N is a number which is divisible by 19. if (n+1) (n+8) is divided by 19, the remainder will be? Find answers now! No. 1 Questions & Answers ... What is 250000000 ...

### What is 250000000 divided by 4 - answers.com

What is 250000000 divided by 4? SAVE CANCEL. already exists. Would you like to merge this question into it? MERGE CANCEL. already exists as an ...

### What is 0.4 divided by 6? - weknowtheanswer.com

What is 250000000 divided by 4? ... Are all even numbers divisible by 10? What is the sum of the first 100 natural number? How many days in week-?

### Math Forum - Ask Dr. Math

You need to figure out how many times your number is divisible by 10. Any number divisible by 10 ends in a zero ... we get 250,000,000 which does end in seven zeros ...
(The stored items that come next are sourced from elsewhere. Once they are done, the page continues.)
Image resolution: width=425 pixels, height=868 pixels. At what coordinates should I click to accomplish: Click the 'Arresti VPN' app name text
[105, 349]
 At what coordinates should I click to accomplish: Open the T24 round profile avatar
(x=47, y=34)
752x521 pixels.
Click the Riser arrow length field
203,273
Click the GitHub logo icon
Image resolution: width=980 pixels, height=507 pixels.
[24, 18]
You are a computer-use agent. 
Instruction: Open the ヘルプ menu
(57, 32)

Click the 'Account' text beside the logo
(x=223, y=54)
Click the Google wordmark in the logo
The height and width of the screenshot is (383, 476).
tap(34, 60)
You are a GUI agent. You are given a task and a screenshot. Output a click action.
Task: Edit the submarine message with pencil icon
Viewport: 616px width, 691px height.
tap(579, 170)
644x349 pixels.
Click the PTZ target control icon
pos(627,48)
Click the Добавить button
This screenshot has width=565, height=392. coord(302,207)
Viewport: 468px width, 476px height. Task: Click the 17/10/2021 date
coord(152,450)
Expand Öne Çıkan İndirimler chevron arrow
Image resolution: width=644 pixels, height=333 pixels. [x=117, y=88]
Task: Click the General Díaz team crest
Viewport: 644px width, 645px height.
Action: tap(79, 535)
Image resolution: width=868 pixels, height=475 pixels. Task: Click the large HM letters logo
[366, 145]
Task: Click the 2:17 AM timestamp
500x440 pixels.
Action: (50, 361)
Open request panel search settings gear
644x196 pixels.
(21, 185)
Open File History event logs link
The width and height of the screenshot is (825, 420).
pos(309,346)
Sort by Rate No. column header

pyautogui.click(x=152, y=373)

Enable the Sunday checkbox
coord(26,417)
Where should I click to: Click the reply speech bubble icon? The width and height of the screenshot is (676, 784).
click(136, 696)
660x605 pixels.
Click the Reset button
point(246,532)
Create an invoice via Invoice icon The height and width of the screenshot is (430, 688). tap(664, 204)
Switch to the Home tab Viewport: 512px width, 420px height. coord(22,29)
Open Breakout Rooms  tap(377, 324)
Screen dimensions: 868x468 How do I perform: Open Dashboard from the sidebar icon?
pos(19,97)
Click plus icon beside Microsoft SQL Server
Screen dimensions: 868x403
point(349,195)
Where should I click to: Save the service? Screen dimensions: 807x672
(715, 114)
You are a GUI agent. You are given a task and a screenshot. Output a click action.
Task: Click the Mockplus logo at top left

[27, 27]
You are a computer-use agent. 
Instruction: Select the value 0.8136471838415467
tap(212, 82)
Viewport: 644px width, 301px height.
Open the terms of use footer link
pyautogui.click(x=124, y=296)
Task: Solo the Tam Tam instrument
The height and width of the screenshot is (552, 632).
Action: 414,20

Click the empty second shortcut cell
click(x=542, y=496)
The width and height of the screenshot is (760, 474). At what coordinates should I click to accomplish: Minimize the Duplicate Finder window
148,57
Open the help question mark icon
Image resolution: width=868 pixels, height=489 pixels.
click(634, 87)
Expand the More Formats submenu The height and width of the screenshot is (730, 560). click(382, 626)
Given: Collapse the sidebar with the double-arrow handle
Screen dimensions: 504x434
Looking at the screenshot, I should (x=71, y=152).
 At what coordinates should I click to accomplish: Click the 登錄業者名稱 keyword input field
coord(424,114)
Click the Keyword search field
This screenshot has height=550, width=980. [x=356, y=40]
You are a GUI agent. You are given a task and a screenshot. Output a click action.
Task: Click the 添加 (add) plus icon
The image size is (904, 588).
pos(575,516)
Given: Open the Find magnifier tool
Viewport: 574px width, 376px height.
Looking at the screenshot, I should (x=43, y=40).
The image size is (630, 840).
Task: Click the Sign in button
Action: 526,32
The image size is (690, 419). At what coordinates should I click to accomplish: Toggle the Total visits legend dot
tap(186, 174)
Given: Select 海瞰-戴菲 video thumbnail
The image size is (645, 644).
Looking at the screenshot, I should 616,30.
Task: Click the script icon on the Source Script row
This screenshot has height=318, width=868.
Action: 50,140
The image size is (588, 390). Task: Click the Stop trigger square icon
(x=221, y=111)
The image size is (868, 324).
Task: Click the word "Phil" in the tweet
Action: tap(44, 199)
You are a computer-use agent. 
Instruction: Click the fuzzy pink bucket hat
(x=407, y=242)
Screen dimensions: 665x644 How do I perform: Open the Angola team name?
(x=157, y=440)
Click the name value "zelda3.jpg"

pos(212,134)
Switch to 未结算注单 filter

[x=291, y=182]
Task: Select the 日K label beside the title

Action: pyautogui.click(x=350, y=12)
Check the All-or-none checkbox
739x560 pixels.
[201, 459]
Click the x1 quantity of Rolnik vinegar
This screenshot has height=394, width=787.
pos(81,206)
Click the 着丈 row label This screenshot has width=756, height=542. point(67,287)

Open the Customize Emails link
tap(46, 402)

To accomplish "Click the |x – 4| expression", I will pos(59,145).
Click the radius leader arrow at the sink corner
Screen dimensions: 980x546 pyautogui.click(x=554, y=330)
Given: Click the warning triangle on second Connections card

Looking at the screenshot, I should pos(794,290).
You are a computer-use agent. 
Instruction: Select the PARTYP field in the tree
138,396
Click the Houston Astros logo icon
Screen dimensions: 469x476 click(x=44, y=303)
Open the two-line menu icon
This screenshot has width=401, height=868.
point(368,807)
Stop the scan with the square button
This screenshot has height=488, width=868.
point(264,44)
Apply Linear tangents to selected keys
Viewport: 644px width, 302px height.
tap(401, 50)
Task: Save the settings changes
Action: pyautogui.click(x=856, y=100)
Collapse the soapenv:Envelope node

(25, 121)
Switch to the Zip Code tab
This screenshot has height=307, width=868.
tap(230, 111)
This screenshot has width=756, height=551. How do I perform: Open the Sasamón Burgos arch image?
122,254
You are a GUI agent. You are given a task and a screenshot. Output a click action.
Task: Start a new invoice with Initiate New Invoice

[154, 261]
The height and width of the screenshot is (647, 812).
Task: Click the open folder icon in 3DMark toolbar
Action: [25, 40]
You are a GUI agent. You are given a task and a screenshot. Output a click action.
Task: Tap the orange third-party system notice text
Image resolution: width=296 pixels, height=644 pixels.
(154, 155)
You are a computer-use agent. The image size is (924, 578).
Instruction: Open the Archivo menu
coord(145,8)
### What is 14.7 percent of 250000000 - step by step solution

Simple and best practice solution for 14.7% of 250000000. Check how easy it is, and learn it for the future. ... What is 14.7 percent of 250000000 ...

### Integer Number 1000000000

Integer Number 1000000000 ... , 12500000, 15625000, 20000000, 25000000, 31250000, 40000000, 50000000, 62500000, 100000000, 125000000, 200000000, 250000000, ...

### What is the sum of 1000000000 divided by 4 - Answers.com

What is the sum of 1000000000 divided by 4? ... 250000000 Minor edit ... 64 is the only number divisible by 5 with a remainder of 4 ...

### Engineering notation - Wikipedia

Engineering notation or engineering form is a version of scientific notation in which the exponent of ten must be divisible by ... in engineering notation is ...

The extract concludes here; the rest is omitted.